Violência e assédio são as principais preocupações de brasileiras, segundo pesquisa encomendada pela Federação Brasileira de Bancos (Febraban), durante a qual foram ouvidas 3 mil mulheres nas cinco regiões do País. Apesar de 56% das entrevistadas afirmarem que a questão da igualdade de gênero no Brasil melhorou, a violência e o assédio (40%), seguidos do feminicídio (26%) e da desigualdade de direitos e oportunidades, são os principais pontos negativos.
Um terço (31%) indica o machismo como principal causa para o País ocupar a quinta posição em mortes violentas de mulheres – a percepção é maior entre mulheres negras. Em entrevista ao Jornal da USP no Ar 1ª Edição, Luz Gonçalves Brito, doutora em Antropologia, pós-doutoranda no Núcleo de Estudos da Violência (NEV) e na Escola de Comunicações e Artes da USP, pesquisadora do Projeto de Observatório de Direitos Humanos em Escolas (PODHE), avalia o estudo.
Luz conta que essa pesquisa reflete as percepções de mulheres aplicando diferentes marcadores sociais, tais como a raça, a classe, a cor e o acesso ao conhecimento. “Uma experiência de uma mulher que utiliza veículo independente é diferente de uma mulher que só tem acesso ao transporte público. Por exemplo, há vários relatos de homens se masturbando no Metrô de São Paulo. Esses marcadores sociais se interseccionam e influenciam as experiências das mulheres, criando um processo de desigualdade de gênero diferente para cada uma dessas mulheres. É de suma importância que essas experiências sejam examinadas”, explica a pesquisadora.
Em relação ao processo histórico, o Brasil é um país extremamente machista e tem em seu fundamento estruturante enquanto nação, desde as capitanias hereditárias, uma forte vinculação de uma dominação masculina, conforme expõe Luz. Ela conta que, quando a sociedade europeia mudou do sistema do feudalismo para o capitalismo, os saberes e as experiências das mulheres foram inferiorizados, apagados e inviabilizados para constituir essa ordem capitalista. O capitalismo tardio de hoje é a exacerbação histórica de quase 400 anos de uma estrutura sócio-política-econômica que vulnerabiliza as mulheres.
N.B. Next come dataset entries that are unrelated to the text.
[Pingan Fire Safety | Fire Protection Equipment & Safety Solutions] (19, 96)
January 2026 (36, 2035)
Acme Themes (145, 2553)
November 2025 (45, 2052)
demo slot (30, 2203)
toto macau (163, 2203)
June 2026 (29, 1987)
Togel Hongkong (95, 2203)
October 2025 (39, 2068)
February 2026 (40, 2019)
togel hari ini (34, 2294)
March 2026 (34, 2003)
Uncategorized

“Eu me preocupo com a saúde mental das mulheres, principalmente com a pandemia”, afirma Luz. Uma sociedade de estrutura capitalista, que desprivilegia mulheres com a diferença de salário com a mesma função do homem e, entre outros tipos de violência, gera problemas de saúde mental. Segundo o relatório do Fórum Econômico Mundial de março de 2021, o processo da recessão feminina ficou mais acentuado durante a pandemia: no mesmo período de tempo (até abril do mesmo ano), enquanto 5% das mulheres ficaram desempregadas, a taxa da população masculina atingida pelo mesmo problema foi de 3,9%. A pandemia fez aumentar em uma geração a dificuldade de se estabelecer, em termos globais, a igualdade de gênero.
Embora haja esse cenário pessimista, de acordo com a especialista, ainda se veem mulheres ocupando espaços de poder que ainda privilegiam homens. Por exemplo, muitas questões sexuais e reprodutivas ainda são decididas pelos homens. “O acesso ao trabalho digno e os movimentos sociais de mulheres são fundamentais para mulheres terem experiências mais dignas”, destaca Luz.